**Input records:**
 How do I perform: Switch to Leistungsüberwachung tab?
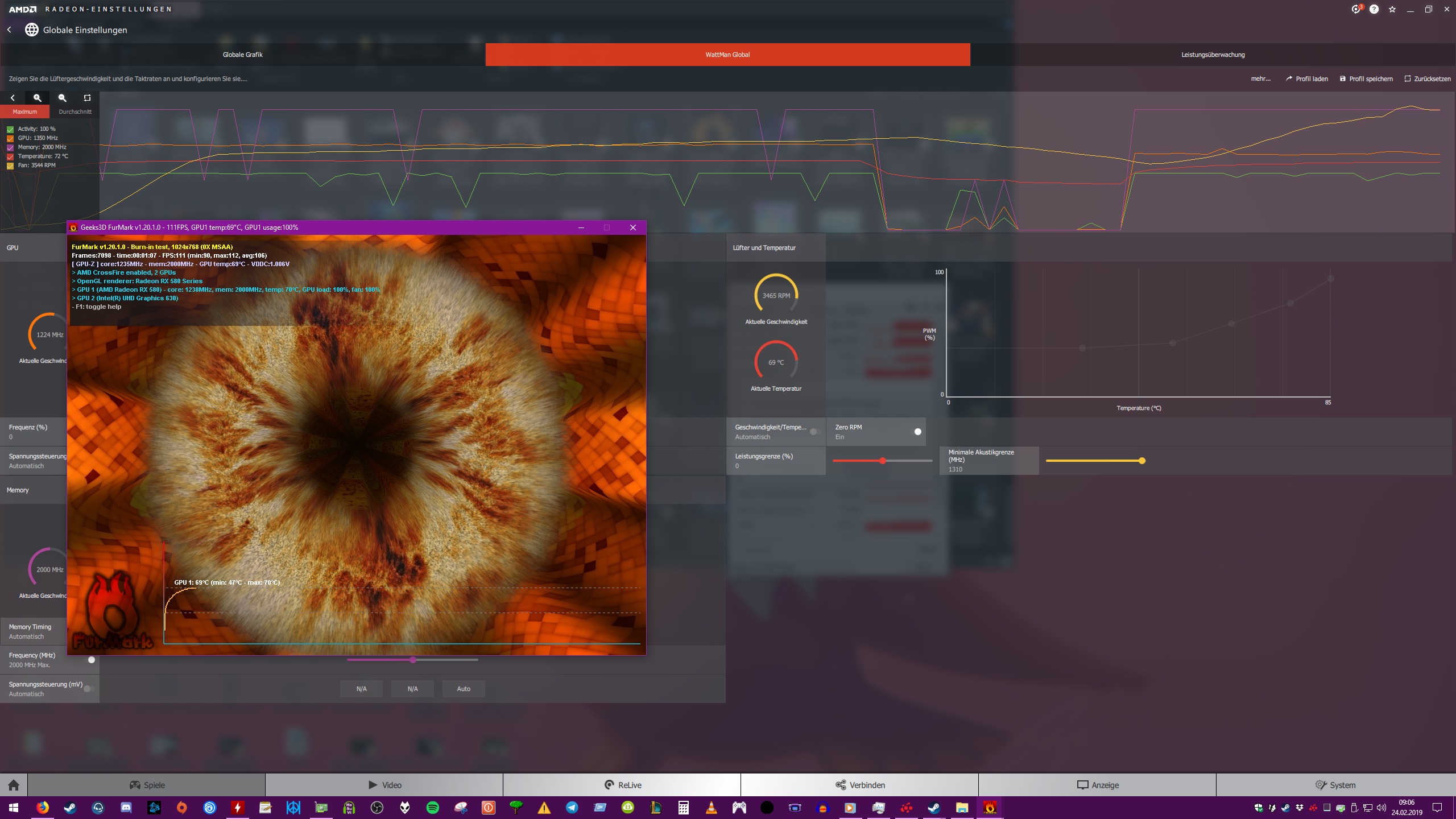click(1213, 55)
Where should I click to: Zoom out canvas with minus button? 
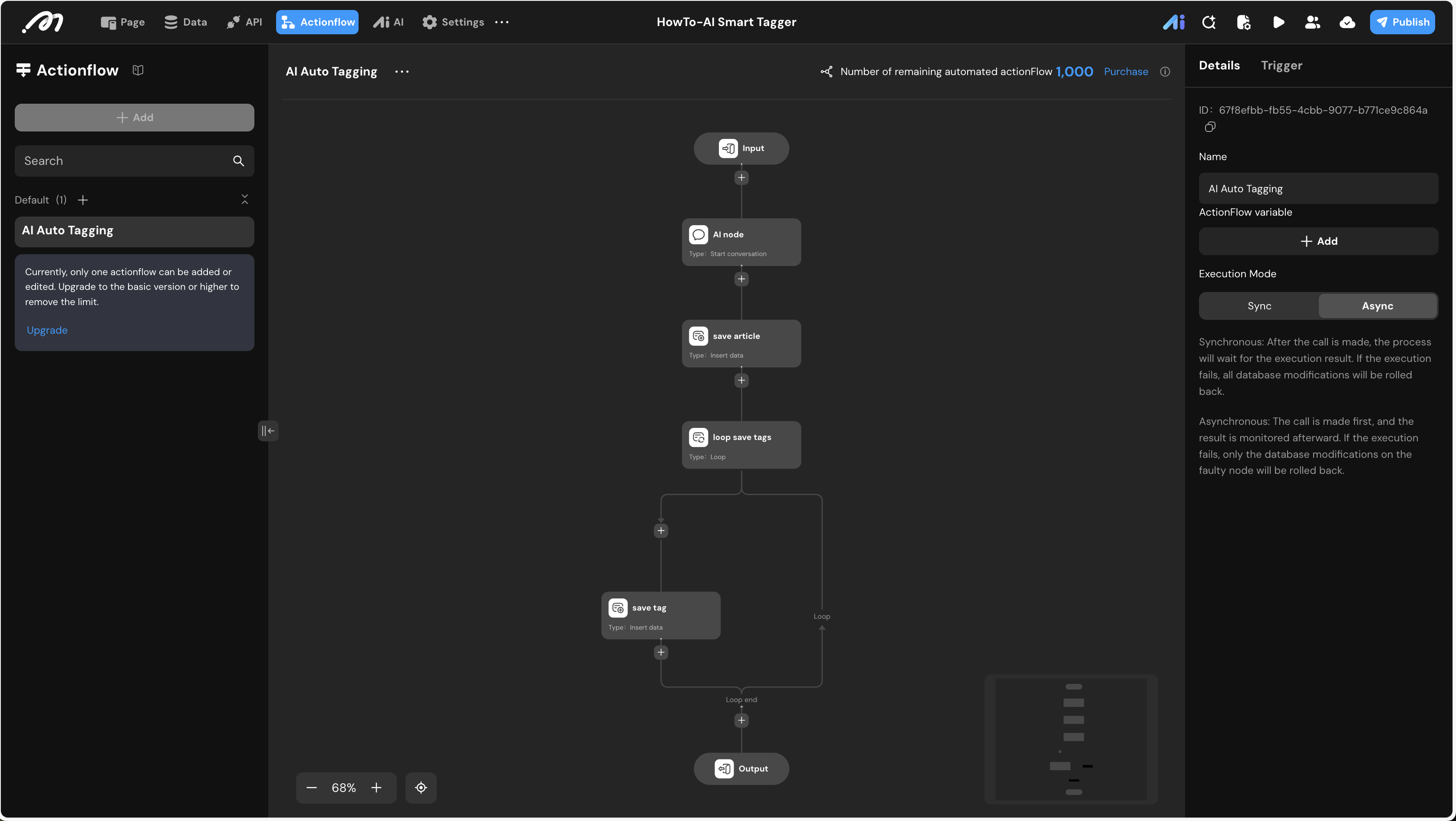click(x=311, y=788)
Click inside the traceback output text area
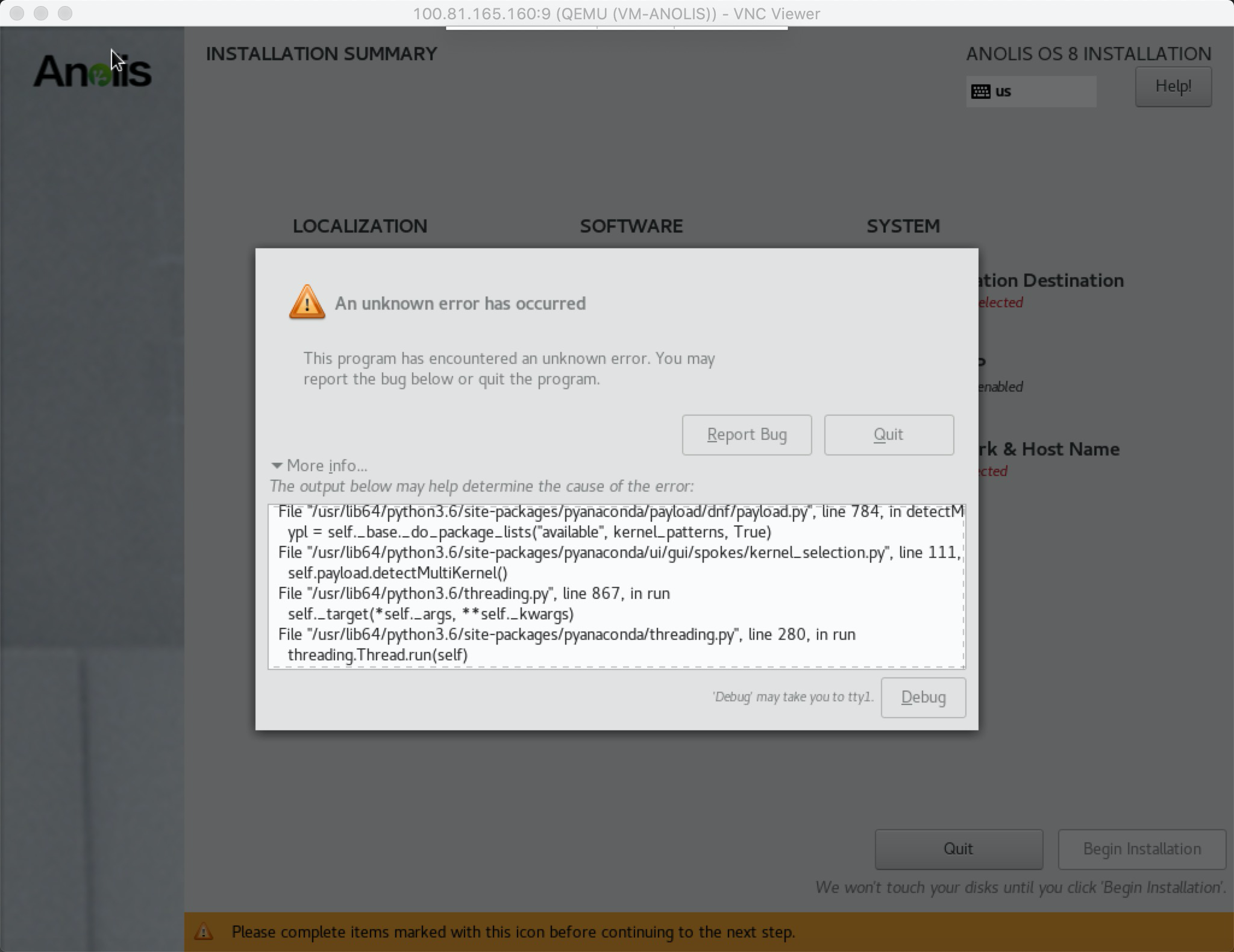The width and height of the screenshot is (1234, 952). click(616, 586)
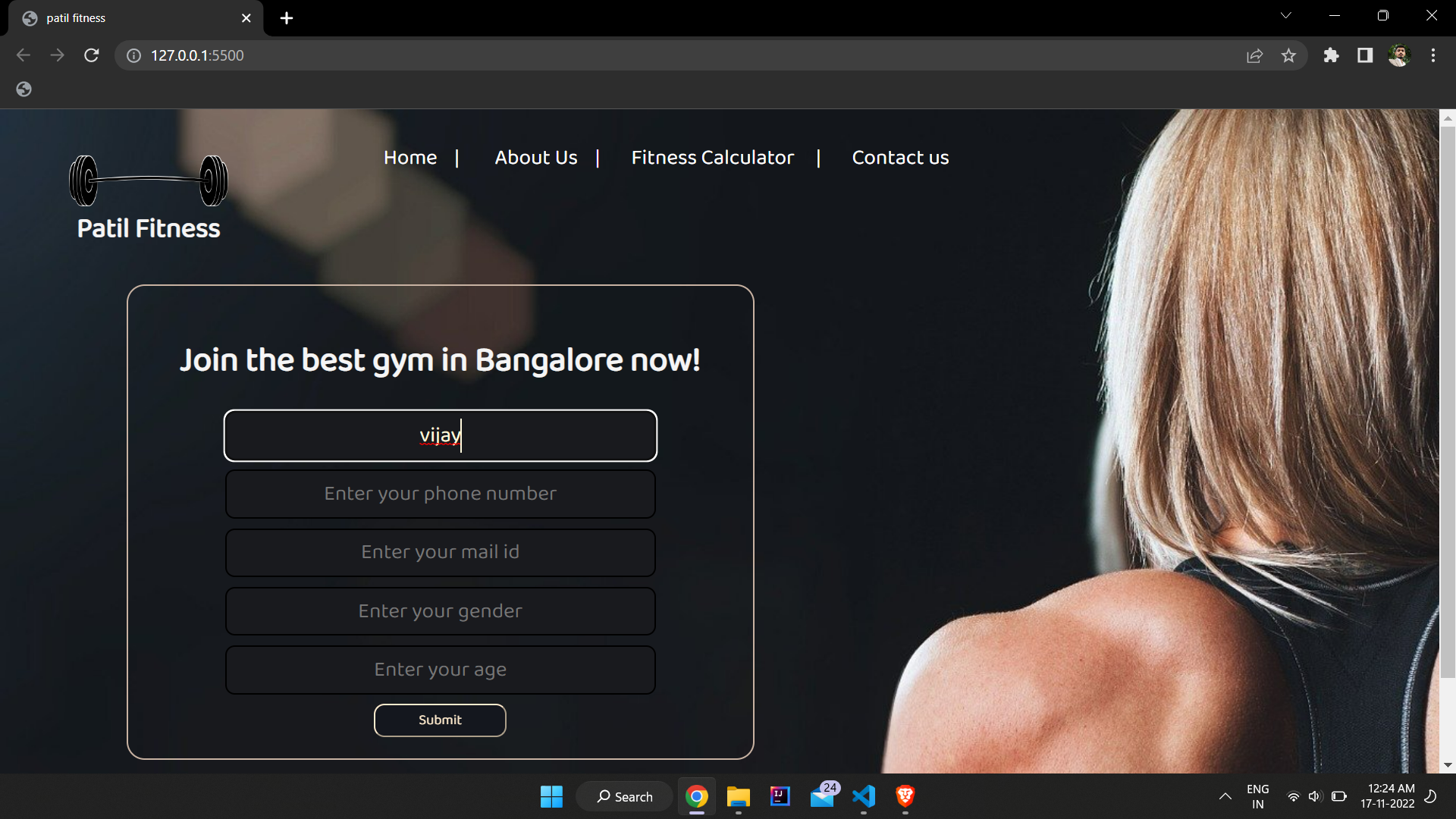This screenshot has width=1456, height=819.
Task: Toggle the bookmark star for this page
Action: pyautogui.click(x=1289, y=55)
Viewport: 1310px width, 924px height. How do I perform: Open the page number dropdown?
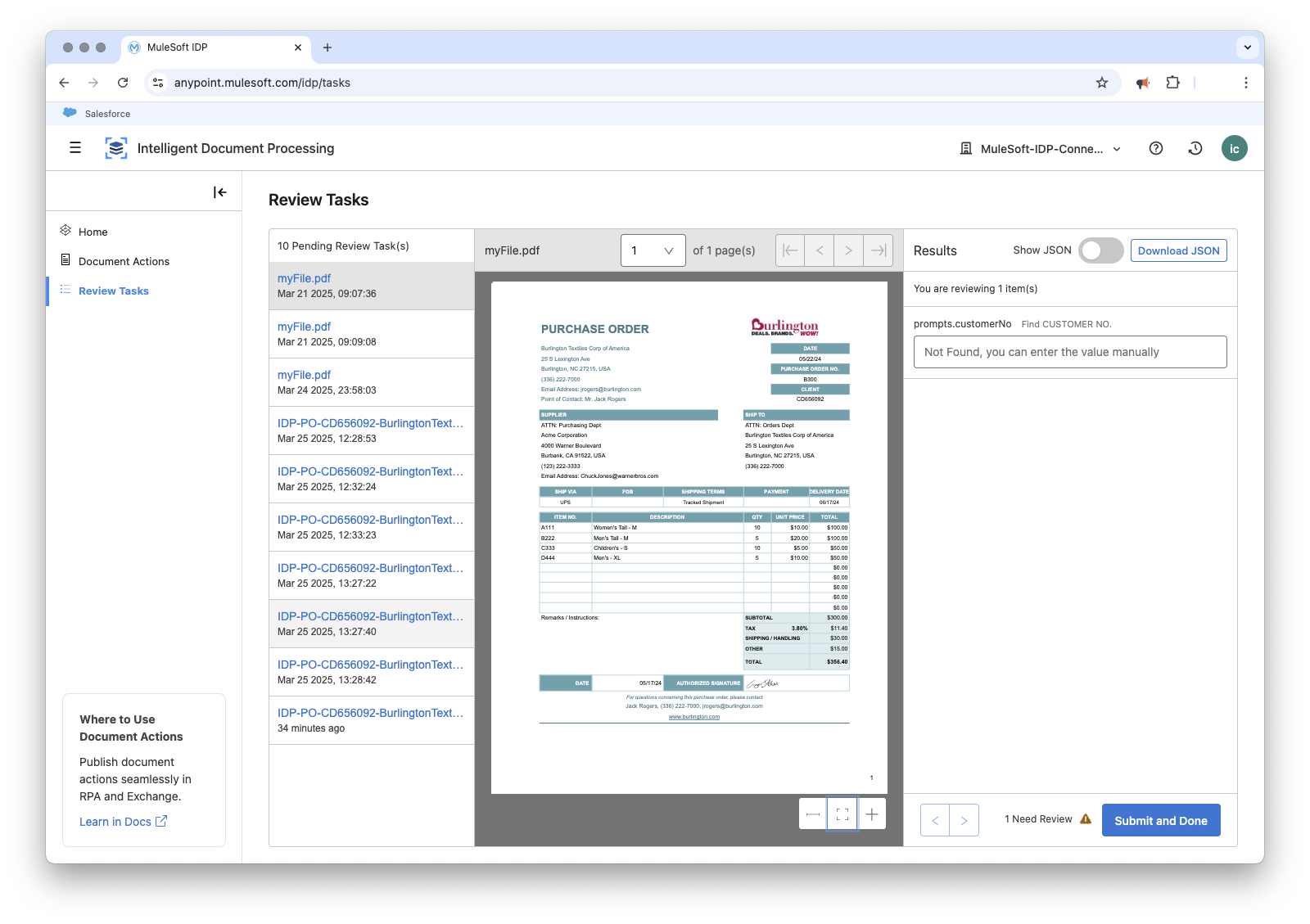653,250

**What you should do:**
Each line from the one holding "Viewport: 1310px width, 924px" down to the end of the records is to be reproduced unaltered, and the pictures are to be omitted.

**Reply:**
Viewport: 1310px width, 924px height. How do I perform: Open the page number dropdown?
653,250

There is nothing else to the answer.